Ed é proprio in questa opportunità di riaffermare anche nei casi in esame – a prescindere da ogni legittima discussione scientifica sulla esatta nozione dell’infermità mentale e del ricorso che a questa nozione ritiene di fare la giurisprudenza ordinaria – il superiore valore del principio di colpevolezza che deve individuarsi la non irragionevolezza della disposizione di cui all’art. 95 del codice penale.

E’ infatti, in ultima analisi, il riferimento alla colpevolezza o meno del soggetto quello che deve permettere di distinguere, dal punto di vista della volontà del legislatore e per le conseguenze dalla legge previste, la intossicazione acuta da quella cronica: colpevole quella acuta, sia pure dandosi spazio a tutti i trattamenti di recupero e agli altri provvedimenti ritenuti adeguati sul piano dell’applicazione e dell’esecuzione delle pene; incolpevole, o meno colpevole, quella cronica, sia pure attraverso il passaggio, nell’ipotesi della pena soltanto diminuita, per la discussa e discutibile figura della semi-imputabilità.

9. – Così pure, é facendo riferimento al principio di colpevolezza che il giudice deve porsi in grado di risolvere i problemi che si presentano nella concreta applicazione dell’art. 95 del codice penale, facendo applicazione, nel dubbio, proprio delle regole di giudizio espressamente stabilite nei commi 2 e 3 (quest’ultimo comma ritenuto in astratto dalle ordinanze del giudice rimettente riferibile anche alle cause di non imputabilità) dell’art. 530 del codice di procedura penale.

Sotto questo profilo una motivazione della sentenza é non solo possibile ma doverosa, anche a prescindere dal pur rilevante parere eventualmente espresso, sia sull’imputabilità che sulla pericolosità sociale, dal perito o dai periti.

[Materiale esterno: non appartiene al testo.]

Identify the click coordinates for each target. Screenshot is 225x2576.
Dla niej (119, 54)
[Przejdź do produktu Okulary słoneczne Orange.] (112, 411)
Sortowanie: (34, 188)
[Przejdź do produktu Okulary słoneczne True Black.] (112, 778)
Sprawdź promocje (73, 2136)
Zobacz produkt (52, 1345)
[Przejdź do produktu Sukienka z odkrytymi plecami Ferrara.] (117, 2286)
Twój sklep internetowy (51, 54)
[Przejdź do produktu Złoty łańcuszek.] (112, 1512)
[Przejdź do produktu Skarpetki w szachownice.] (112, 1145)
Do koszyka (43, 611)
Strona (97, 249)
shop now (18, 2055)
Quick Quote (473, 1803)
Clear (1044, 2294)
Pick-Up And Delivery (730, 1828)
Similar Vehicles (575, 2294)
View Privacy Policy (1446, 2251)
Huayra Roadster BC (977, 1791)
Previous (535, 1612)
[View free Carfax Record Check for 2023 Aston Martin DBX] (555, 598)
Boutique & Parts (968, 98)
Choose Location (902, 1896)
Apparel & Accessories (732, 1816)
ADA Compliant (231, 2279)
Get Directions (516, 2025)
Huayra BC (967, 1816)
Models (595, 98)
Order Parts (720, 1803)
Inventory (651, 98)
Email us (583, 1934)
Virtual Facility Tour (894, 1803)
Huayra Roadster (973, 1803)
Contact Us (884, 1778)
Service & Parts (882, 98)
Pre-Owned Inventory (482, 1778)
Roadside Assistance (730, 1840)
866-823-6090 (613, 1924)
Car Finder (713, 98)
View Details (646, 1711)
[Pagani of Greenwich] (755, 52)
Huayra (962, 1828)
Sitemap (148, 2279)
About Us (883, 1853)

La motivazione delle sentenze essendo dunque, nei casi come quelli prospettati dalle ordinanze di rimessione, tutt’altro che impossibile, la questione di incostituzionalità sollevata anche in riferimento all’art. 111 Cost. deve ritenersi non fondata.

PER QUESTI MOTIVI

LA CORTE COSTITUZIONALE

riuniti i giudizi,

dichiara non fondate le questioni di legittimità costituzionale degli articoli 94 e 95 del codice penale, sollevate, in riferimento agli articoli 3 e 111 della Costituzione, dal Pretore di Ancona – Sezione distaccata di Fabriano, con le ordinanze in epigrafe.

Così deciso in Roma, nella sede della Corte costituzionale, Palazzo della Consulta, il 9 aprile 1998.

Presidente: Renato GRANATA

Redattore: Giuliano VASSALLI

Depositata in cancelleria il 16 aprile 1998.